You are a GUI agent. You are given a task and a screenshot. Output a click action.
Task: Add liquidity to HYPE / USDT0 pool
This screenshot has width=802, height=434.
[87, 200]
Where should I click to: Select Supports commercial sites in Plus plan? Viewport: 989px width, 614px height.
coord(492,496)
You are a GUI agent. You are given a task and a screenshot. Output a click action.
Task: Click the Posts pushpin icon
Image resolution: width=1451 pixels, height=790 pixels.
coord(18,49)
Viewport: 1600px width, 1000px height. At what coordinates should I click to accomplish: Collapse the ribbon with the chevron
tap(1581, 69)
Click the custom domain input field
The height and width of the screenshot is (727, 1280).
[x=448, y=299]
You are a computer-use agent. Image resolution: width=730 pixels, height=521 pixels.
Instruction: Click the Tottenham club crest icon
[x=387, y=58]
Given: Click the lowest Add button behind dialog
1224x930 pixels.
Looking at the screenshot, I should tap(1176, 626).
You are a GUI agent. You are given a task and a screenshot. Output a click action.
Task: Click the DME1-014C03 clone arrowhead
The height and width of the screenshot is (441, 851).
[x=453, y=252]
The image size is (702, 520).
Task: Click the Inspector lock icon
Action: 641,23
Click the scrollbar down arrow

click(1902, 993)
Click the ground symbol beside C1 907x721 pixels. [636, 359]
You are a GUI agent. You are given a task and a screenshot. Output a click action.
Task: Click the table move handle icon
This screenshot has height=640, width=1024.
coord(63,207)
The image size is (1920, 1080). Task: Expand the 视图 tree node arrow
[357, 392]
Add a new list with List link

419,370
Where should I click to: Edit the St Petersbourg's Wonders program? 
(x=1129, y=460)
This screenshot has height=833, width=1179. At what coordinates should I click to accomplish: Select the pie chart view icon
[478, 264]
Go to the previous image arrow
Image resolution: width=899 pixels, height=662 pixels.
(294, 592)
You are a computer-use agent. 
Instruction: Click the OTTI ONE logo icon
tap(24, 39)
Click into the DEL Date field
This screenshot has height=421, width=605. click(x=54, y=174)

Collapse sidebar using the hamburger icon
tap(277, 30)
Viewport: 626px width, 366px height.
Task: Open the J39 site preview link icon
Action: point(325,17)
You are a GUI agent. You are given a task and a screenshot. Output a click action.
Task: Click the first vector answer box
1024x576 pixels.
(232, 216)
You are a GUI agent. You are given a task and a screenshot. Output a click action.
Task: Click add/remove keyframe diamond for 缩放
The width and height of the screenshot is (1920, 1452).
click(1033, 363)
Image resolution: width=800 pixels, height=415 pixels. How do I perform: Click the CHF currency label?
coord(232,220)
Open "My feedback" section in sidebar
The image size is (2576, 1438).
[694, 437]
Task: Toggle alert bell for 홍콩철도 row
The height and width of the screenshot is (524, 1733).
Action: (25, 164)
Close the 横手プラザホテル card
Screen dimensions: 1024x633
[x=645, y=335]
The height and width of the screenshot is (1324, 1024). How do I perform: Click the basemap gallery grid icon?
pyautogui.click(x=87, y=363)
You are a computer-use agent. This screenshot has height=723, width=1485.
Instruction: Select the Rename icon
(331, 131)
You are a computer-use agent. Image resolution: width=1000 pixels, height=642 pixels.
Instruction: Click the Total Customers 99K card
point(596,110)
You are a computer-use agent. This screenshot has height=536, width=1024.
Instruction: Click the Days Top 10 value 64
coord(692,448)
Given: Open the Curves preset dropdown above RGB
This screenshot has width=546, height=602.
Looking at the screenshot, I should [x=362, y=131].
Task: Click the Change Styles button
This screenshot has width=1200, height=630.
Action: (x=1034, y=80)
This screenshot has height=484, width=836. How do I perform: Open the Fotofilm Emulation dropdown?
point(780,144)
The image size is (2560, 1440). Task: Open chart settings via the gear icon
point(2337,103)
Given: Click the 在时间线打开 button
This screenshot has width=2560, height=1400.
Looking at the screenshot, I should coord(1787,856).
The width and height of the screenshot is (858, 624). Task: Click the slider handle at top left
########
_Given instruction_.
Copy the lines of the listing above word for word, from the line with "Image resolution: width=800" up to and including the line with "[x=645, y=335]".

_Full output_.
Image resolution: width=800 pixels, height=415 pixels. How do I perform: Click the CHF currency label?
coord(232,220)
Open "My feedback" section in sidebar
The image size is (2576, 1438).
[694, 437]
Task: Toggle alert bell for 홍콩철도 row
The height and width of the screenshot is (524, 1733).
Action: (25, 164)
Close the 横手プラザホテル card
Screen dimensions: 1024x633
[x=645, y=335]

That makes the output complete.